The Cantonment was very concerned to get its own supply of water, so they tried sinking wells in a number of locations, but the water was always brackish and unsuitable for consumption. The Chinese used to get a chicken, cut it’s throat, and spread the blood around the well, then throw the chicken into the well to appease the devils. The only water supply to the blocks and quarters was for washing purposes and could not be drunk.
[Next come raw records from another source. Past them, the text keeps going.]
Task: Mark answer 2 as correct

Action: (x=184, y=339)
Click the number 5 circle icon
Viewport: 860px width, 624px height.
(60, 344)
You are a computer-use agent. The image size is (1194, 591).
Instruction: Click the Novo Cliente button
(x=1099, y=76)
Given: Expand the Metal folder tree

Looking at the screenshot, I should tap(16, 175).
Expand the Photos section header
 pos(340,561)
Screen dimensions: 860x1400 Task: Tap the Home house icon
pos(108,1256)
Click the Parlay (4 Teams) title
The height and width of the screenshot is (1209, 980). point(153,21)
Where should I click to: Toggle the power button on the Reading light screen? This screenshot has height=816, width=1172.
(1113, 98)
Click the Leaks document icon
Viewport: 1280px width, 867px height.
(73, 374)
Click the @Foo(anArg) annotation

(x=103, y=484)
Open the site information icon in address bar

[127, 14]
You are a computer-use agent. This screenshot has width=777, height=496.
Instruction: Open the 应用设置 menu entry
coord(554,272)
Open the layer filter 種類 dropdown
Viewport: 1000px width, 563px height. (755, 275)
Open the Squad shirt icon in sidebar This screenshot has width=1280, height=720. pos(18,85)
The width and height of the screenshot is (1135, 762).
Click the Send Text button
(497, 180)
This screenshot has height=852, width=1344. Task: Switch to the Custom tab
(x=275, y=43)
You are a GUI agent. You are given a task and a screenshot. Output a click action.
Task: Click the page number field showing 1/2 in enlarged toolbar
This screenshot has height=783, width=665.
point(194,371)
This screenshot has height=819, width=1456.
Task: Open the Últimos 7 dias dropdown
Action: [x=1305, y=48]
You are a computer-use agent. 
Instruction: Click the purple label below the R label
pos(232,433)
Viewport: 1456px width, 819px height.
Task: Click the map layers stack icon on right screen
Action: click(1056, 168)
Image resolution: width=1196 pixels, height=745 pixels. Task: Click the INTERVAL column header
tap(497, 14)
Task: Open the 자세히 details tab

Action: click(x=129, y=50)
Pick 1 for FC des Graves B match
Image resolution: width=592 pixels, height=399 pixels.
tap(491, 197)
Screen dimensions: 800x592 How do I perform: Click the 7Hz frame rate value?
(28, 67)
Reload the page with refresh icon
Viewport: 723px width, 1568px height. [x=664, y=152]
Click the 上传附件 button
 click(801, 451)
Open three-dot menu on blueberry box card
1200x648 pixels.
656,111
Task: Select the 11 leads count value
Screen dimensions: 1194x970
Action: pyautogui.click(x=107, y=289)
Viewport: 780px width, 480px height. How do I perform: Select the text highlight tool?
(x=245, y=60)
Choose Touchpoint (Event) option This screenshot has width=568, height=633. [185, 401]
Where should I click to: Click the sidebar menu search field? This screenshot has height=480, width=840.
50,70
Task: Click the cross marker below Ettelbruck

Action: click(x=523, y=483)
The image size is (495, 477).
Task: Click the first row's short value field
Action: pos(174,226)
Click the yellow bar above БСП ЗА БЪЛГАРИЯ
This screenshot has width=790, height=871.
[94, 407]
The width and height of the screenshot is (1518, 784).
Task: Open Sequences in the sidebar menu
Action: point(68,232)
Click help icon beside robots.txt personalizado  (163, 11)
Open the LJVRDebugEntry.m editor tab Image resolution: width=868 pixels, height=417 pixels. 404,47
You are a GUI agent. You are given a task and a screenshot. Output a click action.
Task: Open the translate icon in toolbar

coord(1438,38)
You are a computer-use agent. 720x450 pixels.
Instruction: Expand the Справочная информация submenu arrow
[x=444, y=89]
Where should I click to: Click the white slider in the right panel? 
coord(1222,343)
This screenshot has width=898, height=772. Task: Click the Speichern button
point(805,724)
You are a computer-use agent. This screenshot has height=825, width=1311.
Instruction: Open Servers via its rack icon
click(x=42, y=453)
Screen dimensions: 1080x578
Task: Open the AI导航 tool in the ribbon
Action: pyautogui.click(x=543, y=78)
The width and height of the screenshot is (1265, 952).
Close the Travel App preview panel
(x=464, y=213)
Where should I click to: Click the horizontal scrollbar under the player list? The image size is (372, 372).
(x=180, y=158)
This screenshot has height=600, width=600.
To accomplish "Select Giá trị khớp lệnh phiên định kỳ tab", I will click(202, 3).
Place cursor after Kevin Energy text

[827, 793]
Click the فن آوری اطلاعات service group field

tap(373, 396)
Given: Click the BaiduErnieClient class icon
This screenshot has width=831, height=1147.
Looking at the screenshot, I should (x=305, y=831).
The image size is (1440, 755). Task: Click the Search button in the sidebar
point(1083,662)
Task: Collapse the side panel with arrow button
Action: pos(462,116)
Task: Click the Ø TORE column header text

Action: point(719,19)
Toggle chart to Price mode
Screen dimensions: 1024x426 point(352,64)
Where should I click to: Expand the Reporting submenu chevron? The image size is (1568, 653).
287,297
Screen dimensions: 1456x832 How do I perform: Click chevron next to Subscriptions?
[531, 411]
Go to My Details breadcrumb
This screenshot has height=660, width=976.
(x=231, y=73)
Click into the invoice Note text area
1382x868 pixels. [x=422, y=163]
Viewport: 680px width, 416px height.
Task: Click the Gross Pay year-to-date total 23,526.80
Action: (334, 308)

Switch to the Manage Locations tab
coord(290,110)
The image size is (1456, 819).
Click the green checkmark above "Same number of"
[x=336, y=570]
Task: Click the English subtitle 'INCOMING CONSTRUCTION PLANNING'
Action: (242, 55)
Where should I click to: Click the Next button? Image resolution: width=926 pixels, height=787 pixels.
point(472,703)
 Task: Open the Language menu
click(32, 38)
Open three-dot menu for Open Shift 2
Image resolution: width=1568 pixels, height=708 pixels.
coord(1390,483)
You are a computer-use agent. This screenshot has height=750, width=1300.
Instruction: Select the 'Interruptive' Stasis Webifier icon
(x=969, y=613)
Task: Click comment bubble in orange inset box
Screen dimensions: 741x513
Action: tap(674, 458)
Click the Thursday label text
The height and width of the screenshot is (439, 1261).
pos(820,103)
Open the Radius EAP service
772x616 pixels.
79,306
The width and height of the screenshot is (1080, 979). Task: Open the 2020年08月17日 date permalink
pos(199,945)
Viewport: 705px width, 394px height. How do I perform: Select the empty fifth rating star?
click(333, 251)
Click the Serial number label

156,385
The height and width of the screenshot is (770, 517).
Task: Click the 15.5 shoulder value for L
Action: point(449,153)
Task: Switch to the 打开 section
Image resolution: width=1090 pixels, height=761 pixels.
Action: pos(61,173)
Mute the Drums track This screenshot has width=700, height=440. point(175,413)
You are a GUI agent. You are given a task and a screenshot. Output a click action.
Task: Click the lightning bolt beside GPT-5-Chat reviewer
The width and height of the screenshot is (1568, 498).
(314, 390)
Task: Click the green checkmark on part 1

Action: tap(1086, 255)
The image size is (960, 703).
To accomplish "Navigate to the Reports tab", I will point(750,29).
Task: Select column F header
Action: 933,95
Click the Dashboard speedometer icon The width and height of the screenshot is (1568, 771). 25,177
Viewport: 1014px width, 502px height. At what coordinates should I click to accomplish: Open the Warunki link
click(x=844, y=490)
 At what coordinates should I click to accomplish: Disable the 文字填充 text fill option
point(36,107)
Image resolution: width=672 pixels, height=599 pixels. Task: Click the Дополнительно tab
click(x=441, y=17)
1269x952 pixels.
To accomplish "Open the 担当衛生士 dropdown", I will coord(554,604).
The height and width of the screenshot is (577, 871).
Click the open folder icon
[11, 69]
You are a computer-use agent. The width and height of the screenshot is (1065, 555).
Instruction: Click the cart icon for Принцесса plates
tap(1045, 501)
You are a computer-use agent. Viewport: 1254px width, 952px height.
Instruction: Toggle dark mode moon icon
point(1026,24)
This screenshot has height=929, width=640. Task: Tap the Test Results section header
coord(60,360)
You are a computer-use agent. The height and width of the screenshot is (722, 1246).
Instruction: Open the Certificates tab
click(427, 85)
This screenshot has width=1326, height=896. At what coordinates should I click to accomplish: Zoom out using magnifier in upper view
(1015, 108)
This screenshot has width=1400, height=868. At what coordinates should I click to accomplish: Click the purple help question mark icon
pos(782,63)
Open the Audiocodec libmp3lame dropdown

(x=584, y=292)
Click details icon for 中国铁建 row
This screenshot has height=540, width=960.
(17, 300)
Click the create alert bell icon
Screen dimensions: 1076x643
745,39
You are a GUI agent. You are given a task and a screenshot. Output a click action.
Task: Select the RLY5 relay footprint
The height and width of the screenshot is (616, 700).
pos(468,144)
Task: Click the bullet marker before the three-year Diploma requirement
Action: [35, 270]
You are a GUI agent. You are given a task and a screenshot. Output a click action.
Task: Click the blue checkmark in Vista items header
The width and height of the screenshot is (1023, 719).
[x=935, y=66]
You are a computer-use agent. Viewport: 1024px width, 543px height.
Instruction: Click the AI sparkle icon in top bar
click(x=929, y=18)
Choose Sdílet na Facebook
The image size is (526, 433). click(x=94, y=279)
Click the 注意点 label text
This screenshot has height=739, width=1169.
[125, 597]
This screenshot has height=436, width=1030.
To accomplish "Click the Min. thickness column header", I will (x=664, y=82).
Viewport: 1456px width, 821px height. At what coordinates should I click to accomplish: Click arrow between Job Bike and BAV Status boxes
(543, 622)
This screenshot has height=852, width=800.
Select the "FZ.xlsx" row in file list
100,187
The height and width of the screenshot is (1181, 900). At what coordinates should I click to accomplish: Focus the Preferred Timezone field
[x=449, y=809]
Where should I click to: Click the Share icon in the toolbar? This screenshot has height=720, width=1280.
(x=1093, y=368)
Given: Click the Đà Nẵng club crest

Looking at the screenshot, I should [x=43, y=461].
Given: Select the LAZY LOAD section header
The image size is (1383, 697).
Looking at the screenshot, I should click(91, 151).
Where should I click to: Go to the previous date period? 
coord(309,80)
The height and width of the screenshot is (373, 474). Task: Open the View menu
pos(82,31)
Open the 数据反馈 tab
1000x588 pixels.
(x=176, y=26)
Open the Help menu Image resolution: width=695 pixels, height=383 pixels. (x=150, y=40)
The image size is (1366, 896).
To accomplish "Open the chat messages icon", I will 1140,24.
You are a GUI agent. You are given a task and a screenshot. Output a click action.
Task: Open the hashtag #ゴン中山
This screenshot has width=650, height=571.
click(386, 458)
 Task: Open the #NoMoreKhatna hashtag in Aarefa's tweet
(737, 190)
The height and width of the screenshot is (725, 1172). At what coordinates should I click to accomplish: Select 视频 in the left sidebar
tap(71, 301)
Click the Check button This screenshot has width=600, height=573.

Considering that everybody out there, from the lowly sapper to Colonel, was military personnel, and used to the parade grounds of Chatham and Aldershot in heavy boots, life in Changi was not free and easy, but wives and families of Officers and N.C.O’s were brought out from Britain after the first year’s work on the base, when the danger from malaria had been controlled, the swamps filled in and the forest areas thinned out, but not without qualms by Colonel Malan. He was well aware that Service pay at that time was meagre; that Singapore City was sixteen miles away, with no public transport system available to get there, and little or no military funds available to assist in the entertainment or welfare of the families. In the event his fears did not materialise.  Although the climate was enervating and food and water problematic, the beauty of the natural environment compensated for this and eventually with the good swimming facilities and many other sports available, few if any felt other than a sense of achievement and pleasure in their few years spent at Changi, on the construction of the base defences.  They felt like, and indeed were, pioneers.

In the Royal Engineer Journal of June 1938, Colonel Malan in his article “Singapore – The Founding of the New Defences” quotes a national newspaper of 1937 which had described the project as “The greatest enterprise of its kind ever undertaken by any country”.